The American Council on Education, writing to its member presidents and chancellors in May about the risk posed by China, wrote: “Some foreign governments play a major role not only as a financier but also in directly or (more often) indirectly shaping the partnership’s form and content.”
At a University of Michigan forum hosted by the institution’s Chinese faculty association, Mary Gallagher, director of the Center for Chinese Studies, said U.S. universities need to stick to their values of openness. That’s why American higher education is so appealing, she said.
In an interview, Gallagher said pamphlets like the FBI’s urge restrictions that mirror China’s suspicion of outsiders. That ”undermines our long-term ability to compete and attract scientists from all over the world.”

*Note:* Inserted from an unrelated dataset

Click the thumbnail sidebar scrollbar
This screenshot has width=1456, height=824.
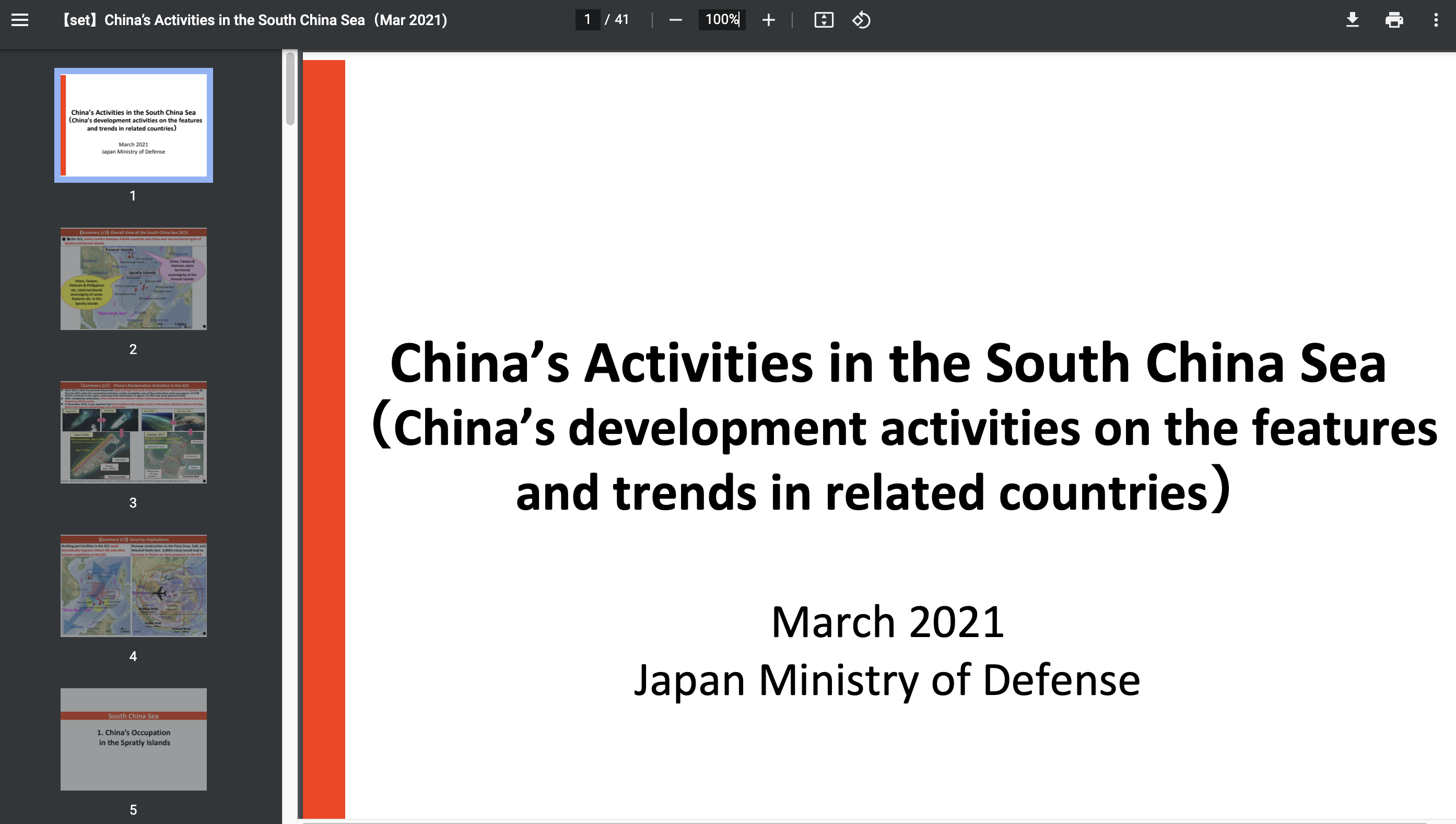click(290, 88)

Duxin Sun attended that meeting. The administrators responded to faculty members’ concerns and expressed support for members of the association of Chinese professors. Sun felt reassured by his institution’s stance.

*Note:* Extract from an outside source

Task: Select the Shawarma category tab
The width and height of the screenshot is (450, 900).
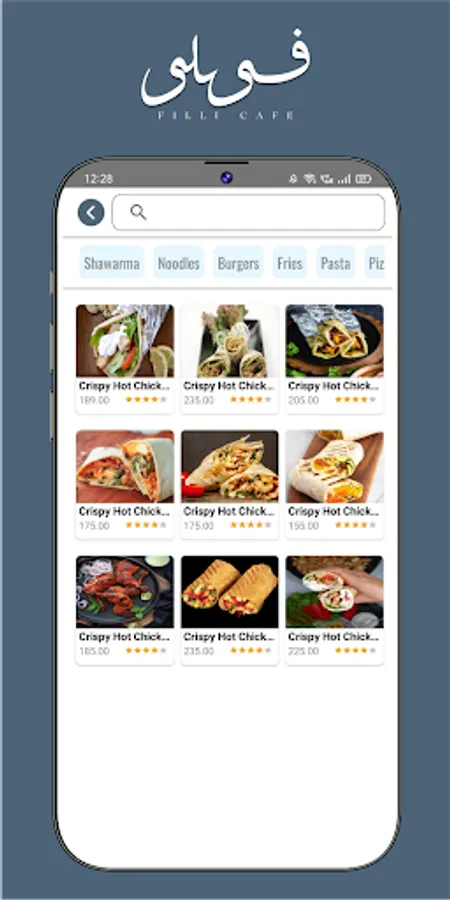Action: (x=111, y=264)
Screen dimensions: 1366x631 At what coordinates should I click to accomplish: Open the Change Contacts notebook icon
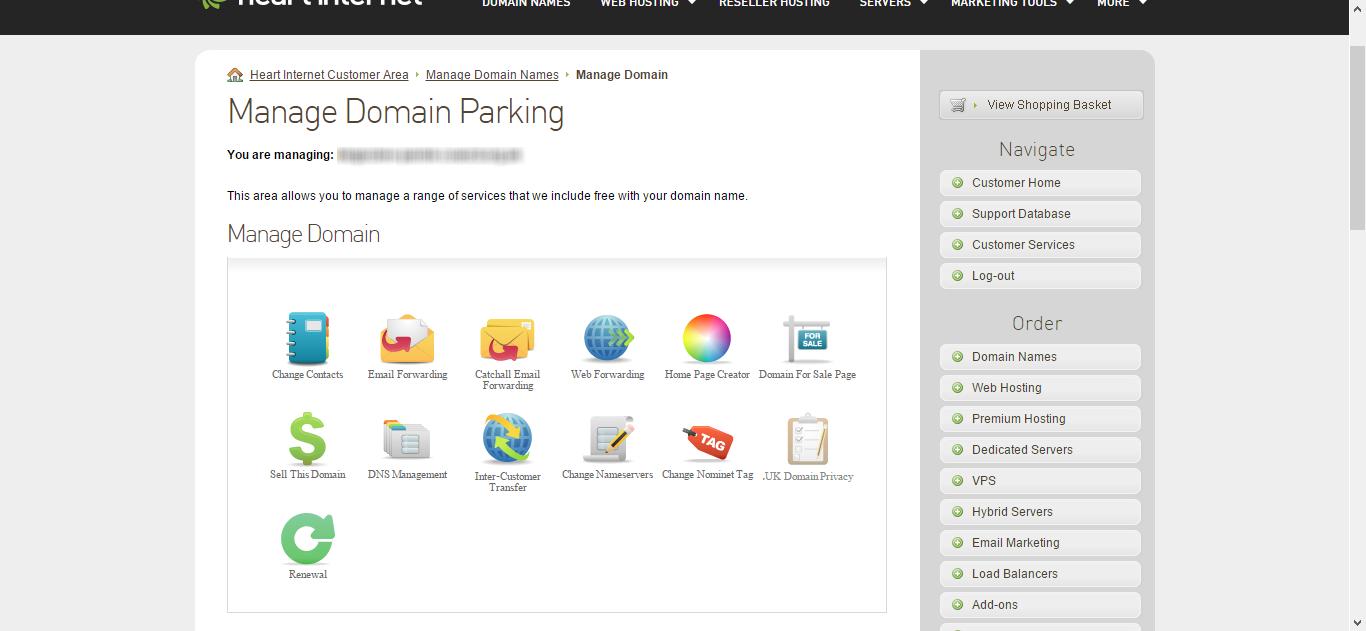click(307, 339)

He believes universities absolutely must enforce conflict-of-interest rules. And in sensitive research areas, restrictive guidance is necessary.
But so much of the political rhetoric surrounding that guidance, he thinks, paints all Chinese scholars with a broad brush. Sure, there are qualifiers, saying that the majority of collaborative science is done honorably. But the take-home message is “so clear, so loud,” he said: All Chinese merit suspicion.
It was a drone. The device was zooming around outside a high-ceilinged ballroom above a race track where researchers were eating steak and mashed potatoes.
Any thought of a new Cold War was far away from this conference, hosted by the University of North Texas. Here, the possibilities for collaboration with China seemed endless.
Attendees took turns playing race-car simulation games set up at the back of the ballroom. Through goggles, they watched live video filmed by the drone. A local country band, the Raised Right Men, played while they discussed their work.
The university’s president, Neal J. Smatresk, said they were in the middle of a technology revolution. And the research they did would make the world a better place. “We’re proud to have you here, deep in the heart of Texas.”
Smatresk celebrates UNT’s relationships with companies like the Dallas Cowboys, places where his students might get jobs. Building similar relationships with Chinese companies is only natural, the president says.
“Who does business in China?” Smatresk asked during an interview. “Pretty sure Apple does, pretty sure Google does, pretty sure GM does, pretty sure Ford does. You know what I’m saying? We do business with China.”
This is the brass-tacks statement of what American institutions stand to lose if they retrench too quickly or restrict too much when it comes to China. Many universities feel pressure to pull back from the U.S.’s global trade foe to avoid risks. But institutions like the University of North Texas are making the case that the ramifications of shutting China out are even more dire.
At the conference, Stephen Attenborough, commercial director at Virgin Galactic, told a riveted audience about his company’s plans for commercial space travel.
Astronauts have told him that they feel dramatically changed when they look down on Earth. They see how thin and fragile the atmosphere looks from outer space, almost like the skin of an apple. While looking at it from that perspective, Attenborough said, they have a realization: “We’re all in this together.”
At the end of the talk, one of the conference attendees stood to ask a question. He wanted to know if the service that Virgin Galactic was offering — a promise that with a $250,000 investment, you can be among the first to travel commercially in space — is open to Chinese citizens.
Virgin Galactic’s rocketship falls under U.S. regulations, and there have been rules about what technology people from certain countries, like China, could see.
“Yes and no,” Attenborough said. Now it is permitted, he said, but the company hasn’t done any marketing in China.
The answer, like so many about Chinese engagement, is not so simple.